Tuesday, September 29, 2009

keeping up with dr. k

today's my first official day as a tier 5 temporary worker at AI. exciting times. will share more about the day later.

but first. it's been a while since i've reported on the notorious dr. k. the latest from the hague:

PROSECUTION, JUDGES IN KARADZIC CASE STAND-OFF
Stalemate as prosecutors decline trial chamber’s request to trim charges ahead of trial.
By Simon Jennings in The Hague (TU No 617, 25-Sep-09)

Prosecutors bringing the case against former Bosnian Serb president Radovan Karadzic at the Hague tribunal have stood their ground in the face of pressure from judges to cut the indictment.

In the last court meeting between parties on September 8, pre-trial judge O-Gon Kwon, made a number of suggestions as to how the prosecution could limit the time it needs to present its case - including dropping charges related to alleged opportunistic killings in Potocari in the run up to the genocide in the eastern Bosnian enclave of Srebrenica in July 1995.

The existing indictment drafted on February 27, 2009, outlines five such execution incidents involving Bosniak men and boys on July 12 and 13 during the course of the wider Bosnian Serb operation at Srebrenica.

The judge also suggested that the number of municipalities in relation to which the prosecution plans to present criminal evidence should be cut from 27 to between 10 and 12.

However, prosecutors wrote to the three-judge panel on September 18 arguing that “those further reductions would have an adverse impact on the prosecution’s ability to fairly present its case”.

Kwon’s proposal that the prosecution cut the indictment further after it had already agreed to make certain cuts in response to a request from the judge’s predecessor on the case, Lord Iain Bonomy, sparked angry protest in the Bosnian capital, Sarajevo.

Members from some of the conflict’s victims’ associations took to the streets last week and set fire to pictures of tribunal judges outside the city’s United Nations office.
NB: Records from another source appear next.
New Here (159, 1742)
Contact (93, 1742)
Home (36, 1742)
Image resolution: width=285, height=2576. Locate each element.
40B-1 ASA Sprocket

There is concern that if prosecutors limit the amount of evidence presented and reduce the number of crime sites covered during their case, this will jeopardise their bid to prove the most serious charges against the former president of the Serb-dominated region of Republika Srpska.

Karadzic faces an 11-count indictment, charging him with two counts of genocide for the forcible permanent removal of Bosniaks and Bosnian Croats from large parts of Bosnia as well as for the 1995 massacre of approximately 8,000 Bosniak men and boys at Srebrenica.